» Aim of the exercise
Print, exactly and with no pictures, the line containing "Open the 定制版面 layout button" and each line after it to the end of the entries below.

» Records for processing
:::

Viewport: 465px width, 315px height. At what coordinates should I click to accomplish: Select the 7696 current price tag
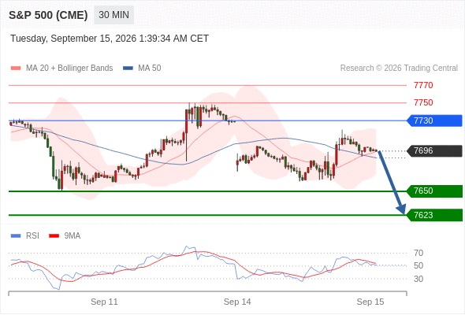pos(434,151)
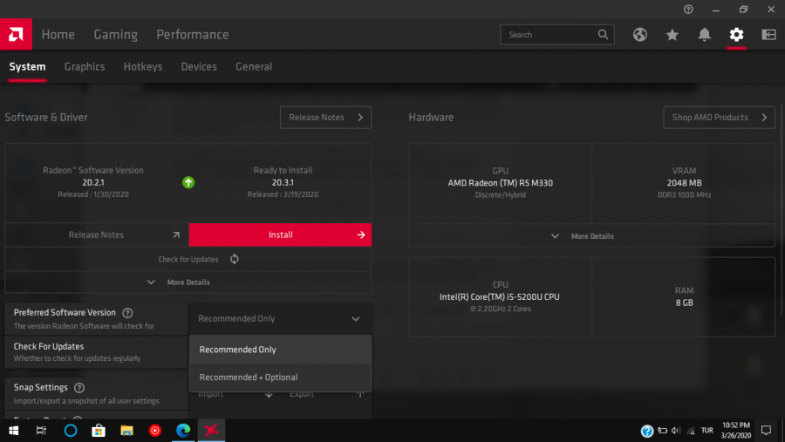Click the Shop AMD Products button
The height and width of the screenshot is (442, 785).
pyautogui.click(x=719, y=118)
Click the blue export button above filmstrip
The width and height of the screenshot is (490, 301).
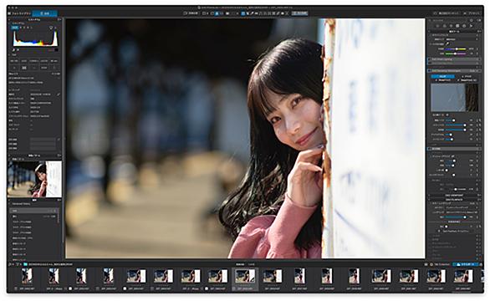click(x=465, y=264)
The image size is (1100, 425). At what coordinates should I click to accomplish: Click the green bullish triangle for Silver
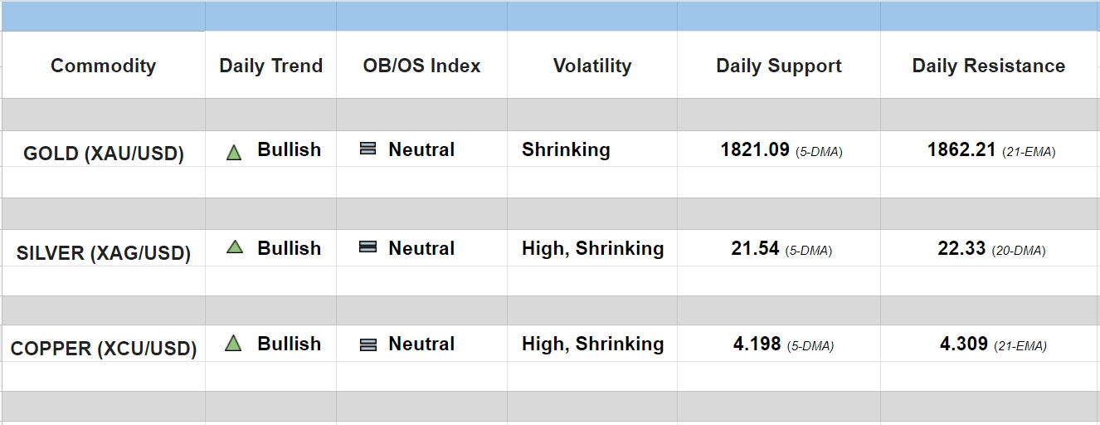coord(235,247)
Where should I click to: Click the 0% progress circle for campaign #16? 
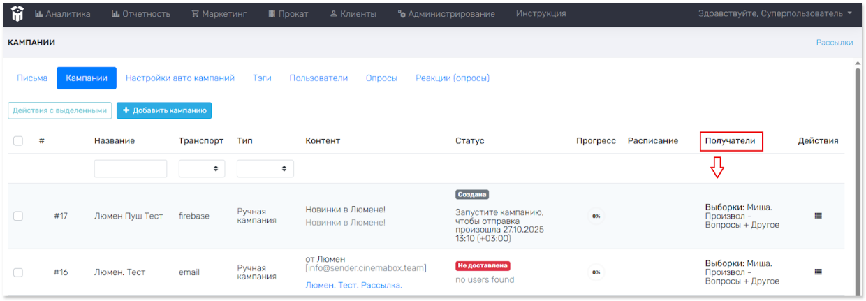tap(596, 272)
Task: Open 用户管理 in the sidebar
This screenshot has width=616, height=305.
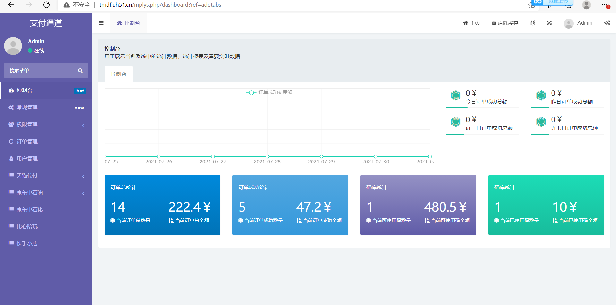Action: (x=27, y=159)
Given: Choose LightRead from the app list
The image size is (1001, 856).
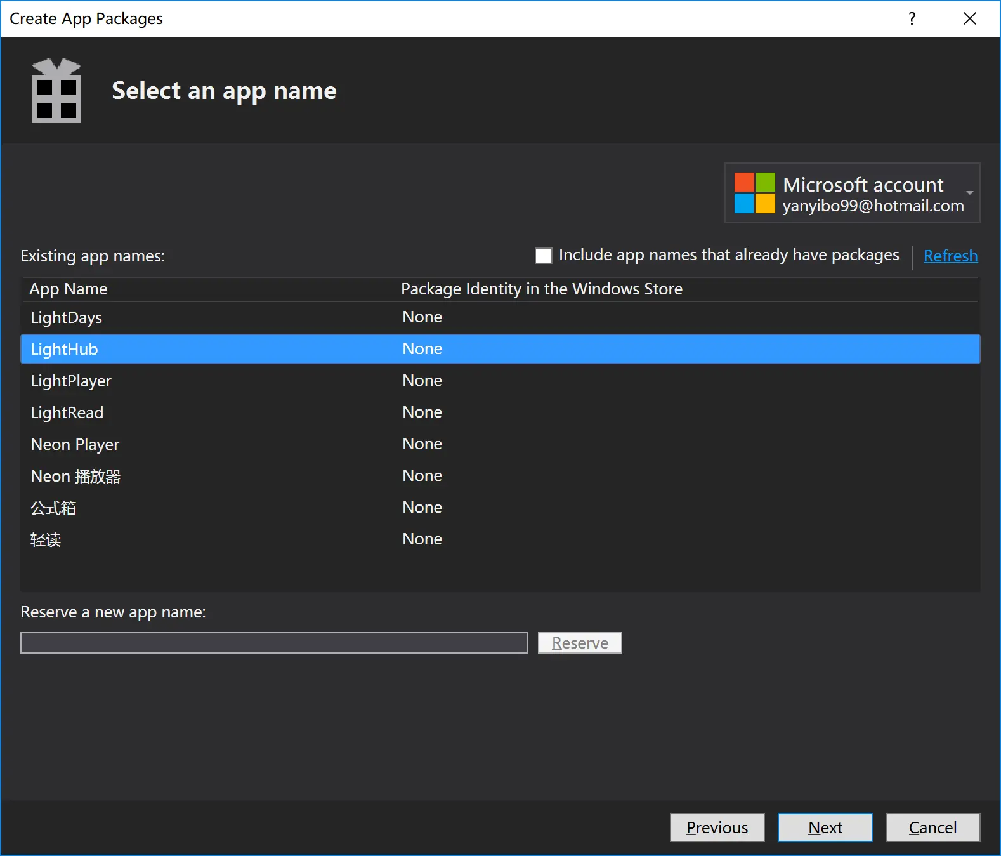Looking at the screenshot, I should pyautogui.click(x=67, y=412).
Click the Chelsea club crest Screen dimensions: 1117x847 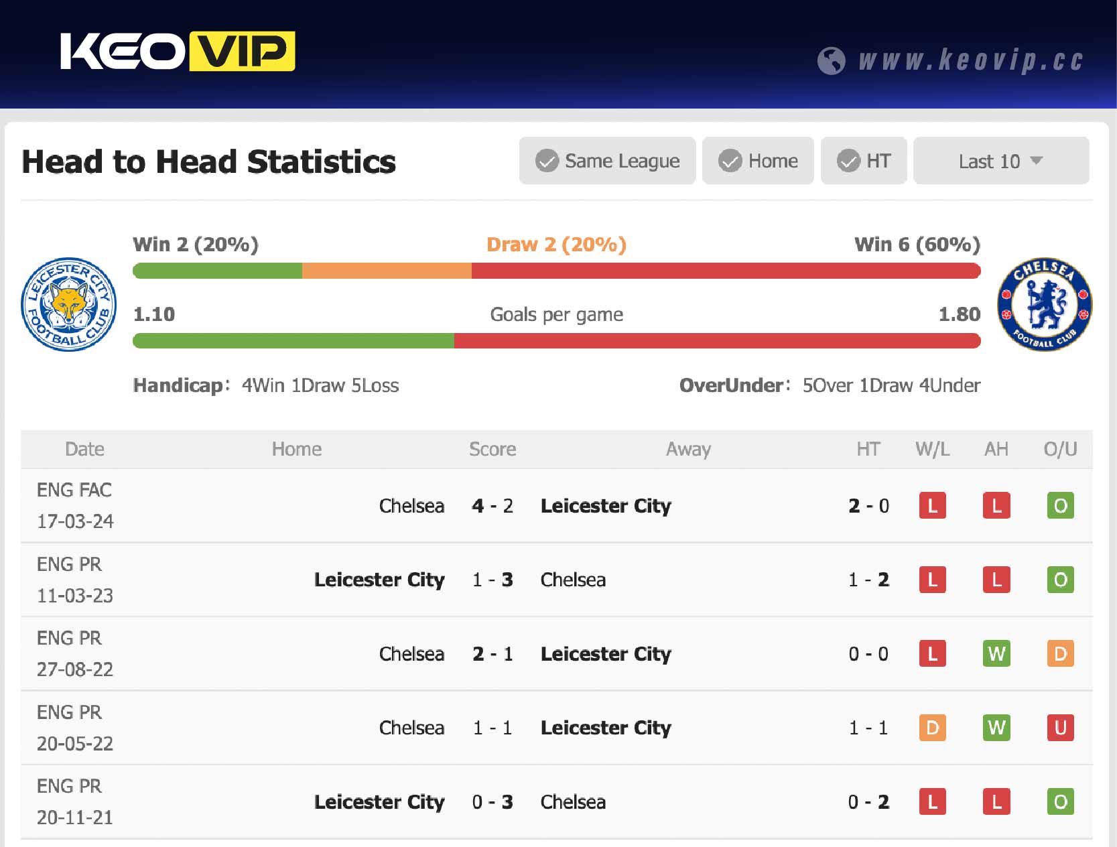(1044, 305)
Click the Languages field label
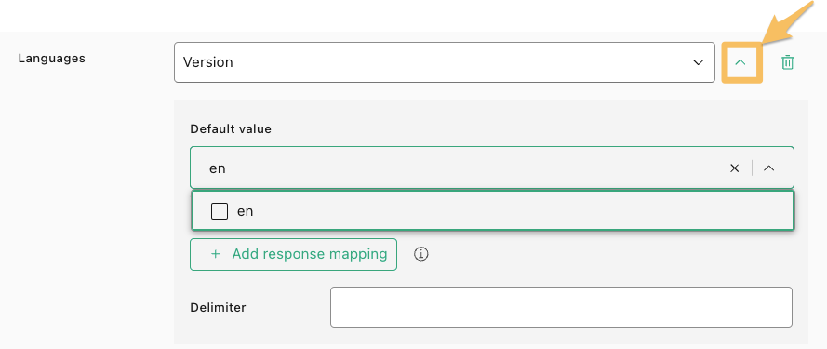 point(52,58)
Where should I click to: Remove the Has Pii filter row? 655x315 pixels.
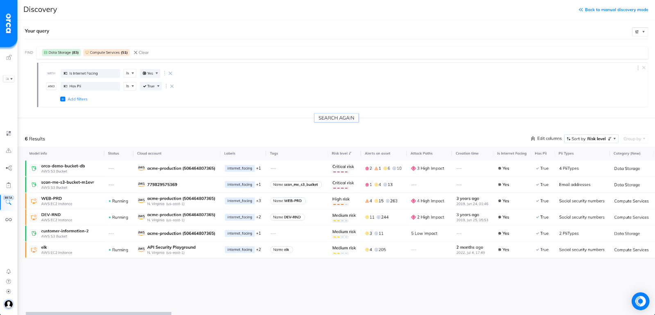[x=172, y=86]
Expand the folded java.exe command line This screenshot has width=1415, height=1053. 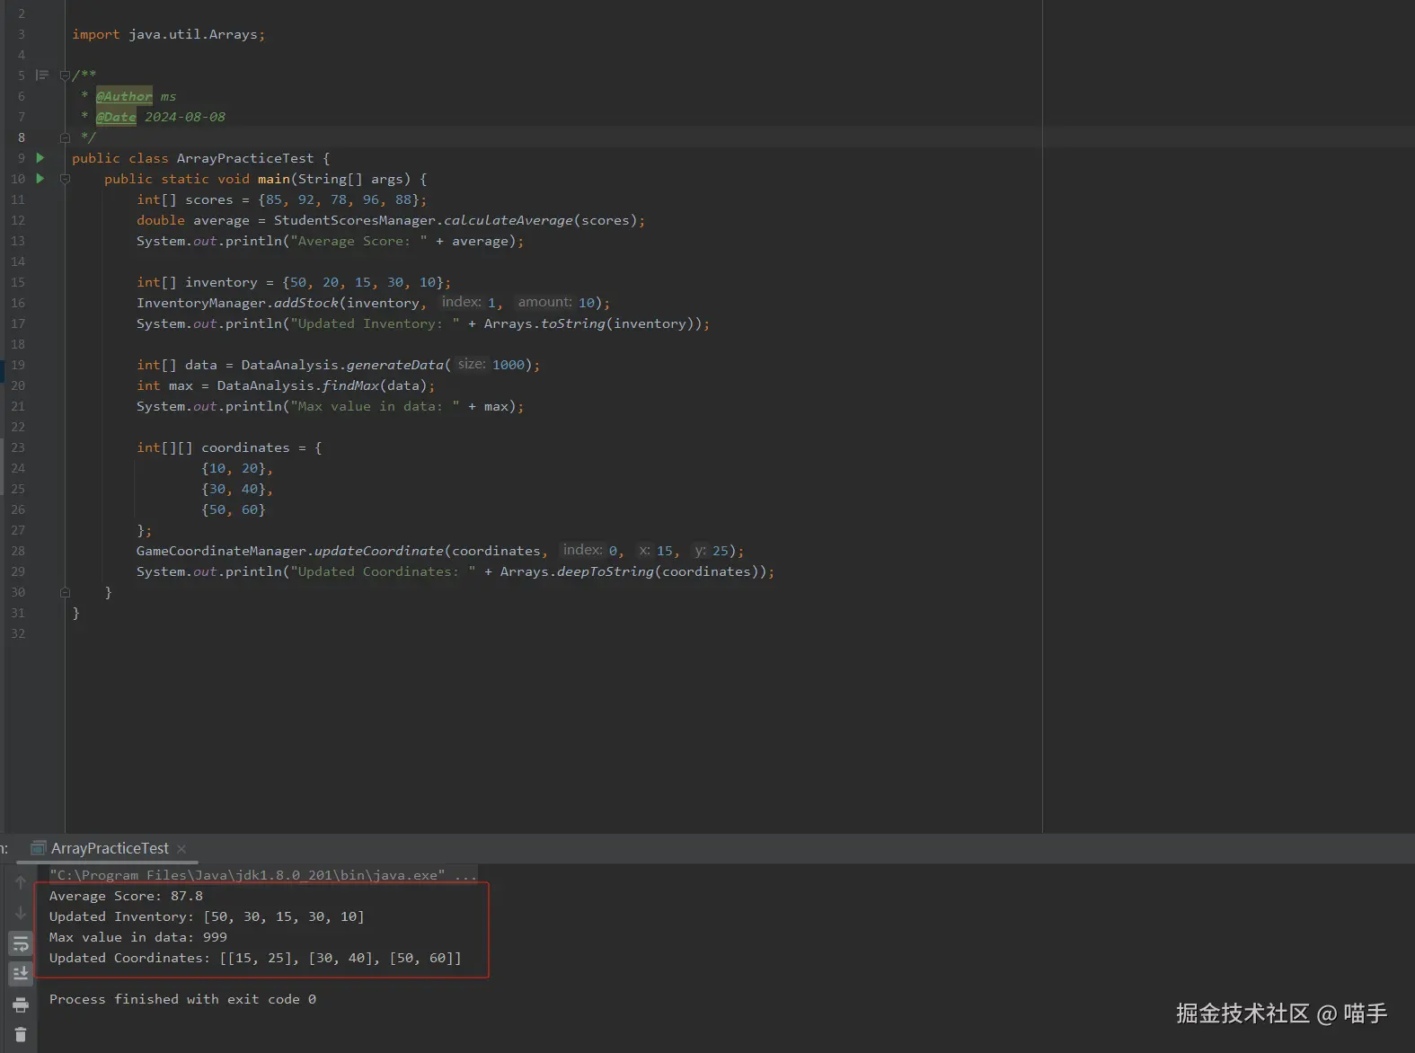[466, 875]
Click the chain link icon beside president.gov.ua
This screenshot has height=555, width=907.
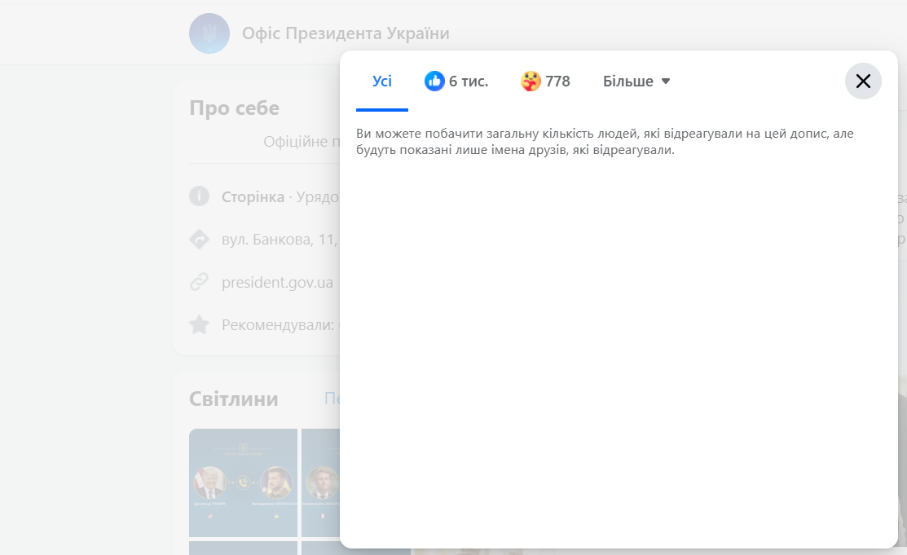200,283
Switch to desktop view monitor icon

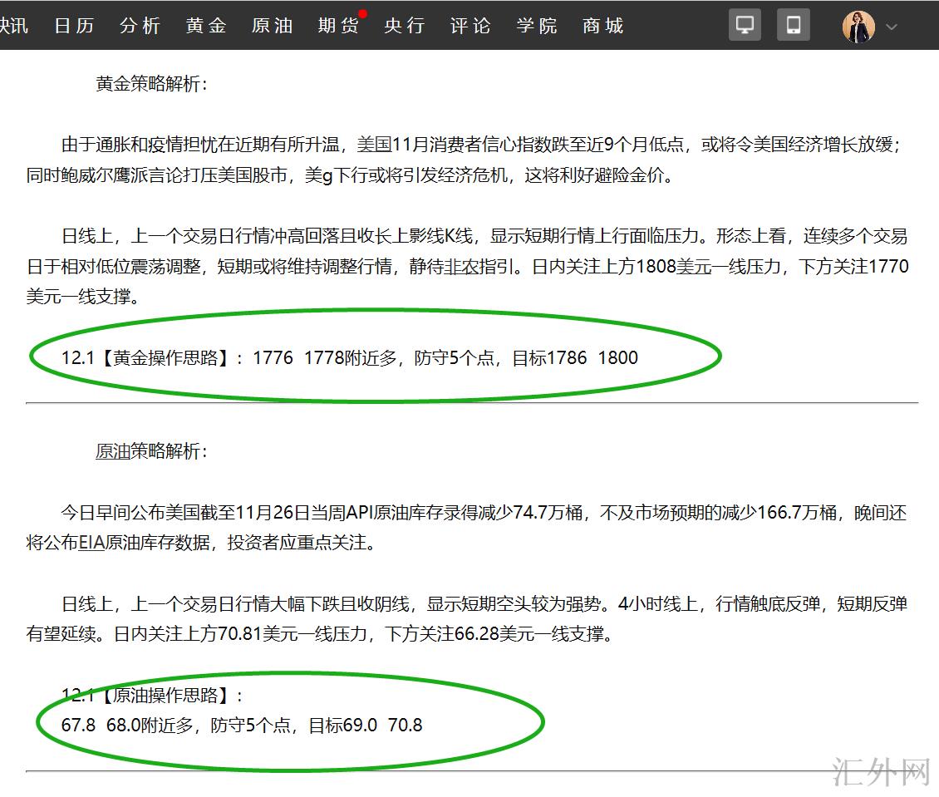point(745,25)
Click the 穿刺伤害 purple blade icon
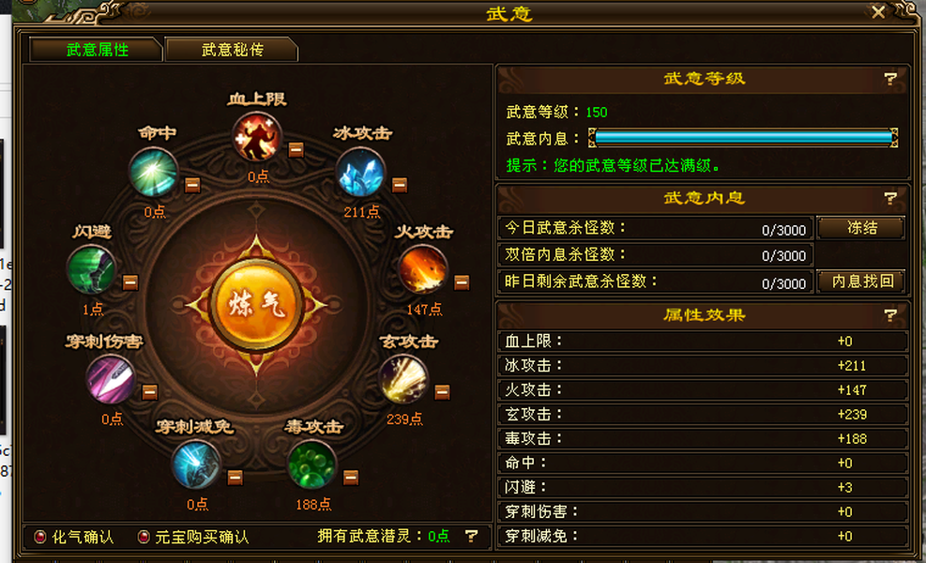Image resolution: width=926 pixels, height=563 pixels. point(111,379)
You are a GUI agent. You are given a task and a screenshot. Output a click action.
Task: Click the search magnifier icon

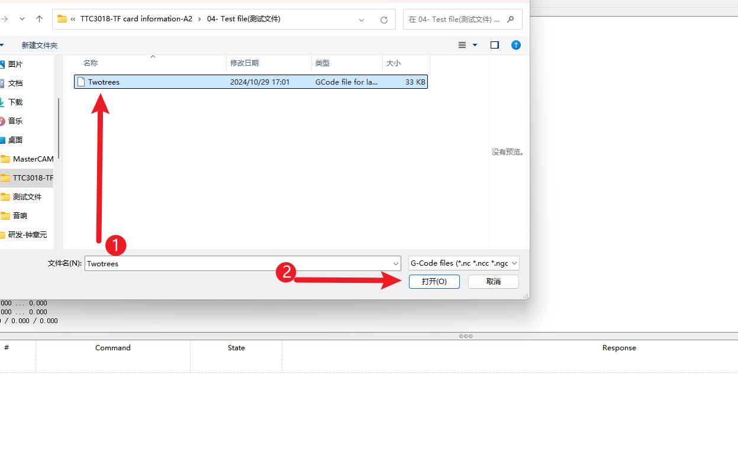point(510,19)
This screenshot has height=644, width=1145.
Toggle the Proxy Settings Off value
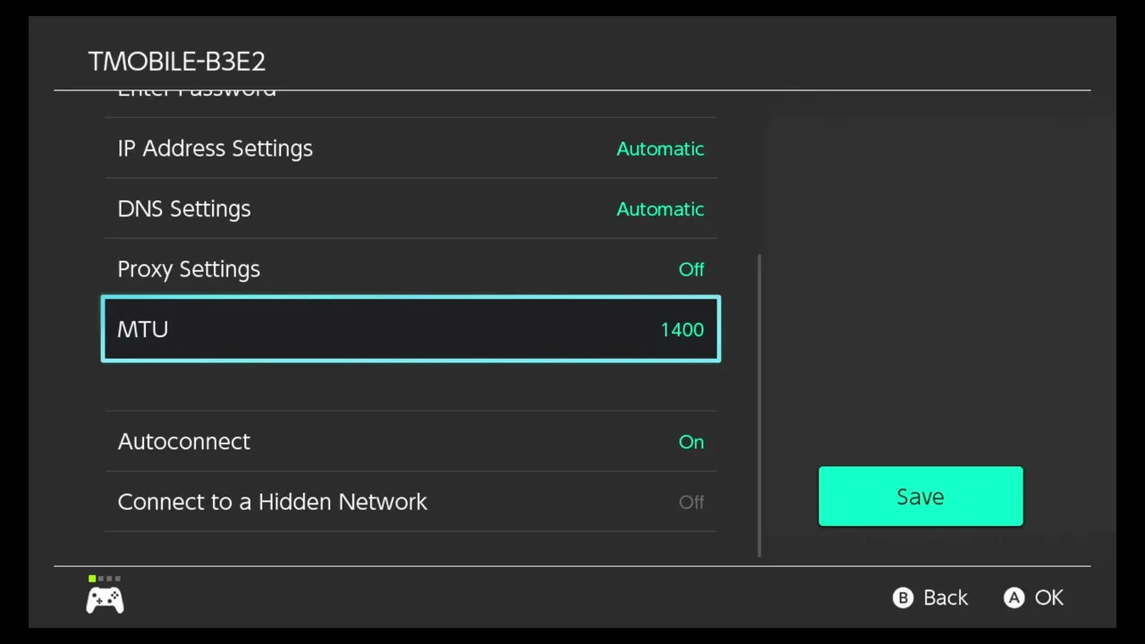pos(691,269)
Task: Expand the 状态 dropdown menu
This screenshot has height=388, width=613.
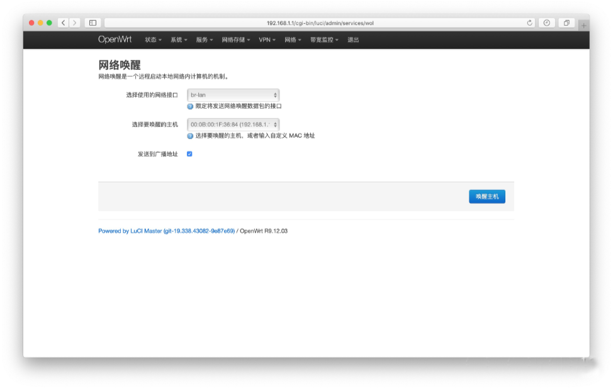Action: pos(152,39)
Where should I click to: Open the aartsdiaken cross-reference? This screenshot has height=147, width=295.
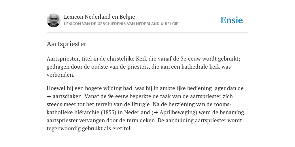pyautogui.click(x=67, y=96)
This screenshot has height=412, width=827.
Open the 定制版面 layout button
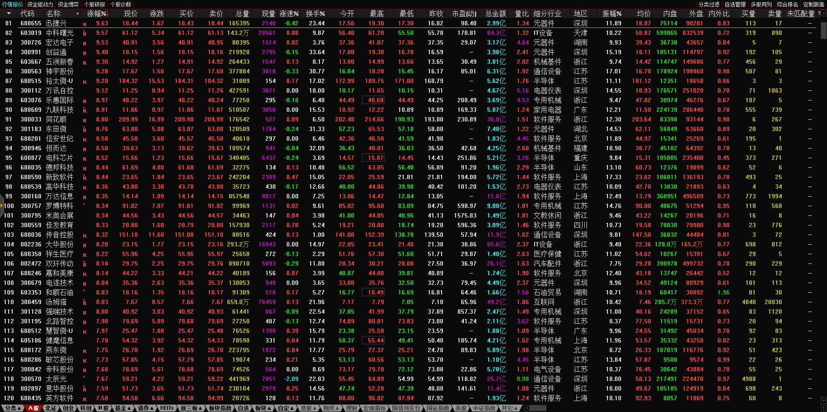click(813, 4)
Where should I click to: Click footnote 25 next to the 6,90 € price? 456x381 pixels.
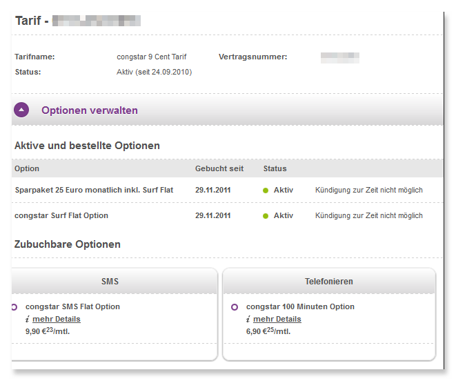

:::

» Result of the exercise
Open the 定制版面 layout button
click(813, 4)
Where should I click to: Click footnote 25 next to the 6,90 € price? 456x381 pixels.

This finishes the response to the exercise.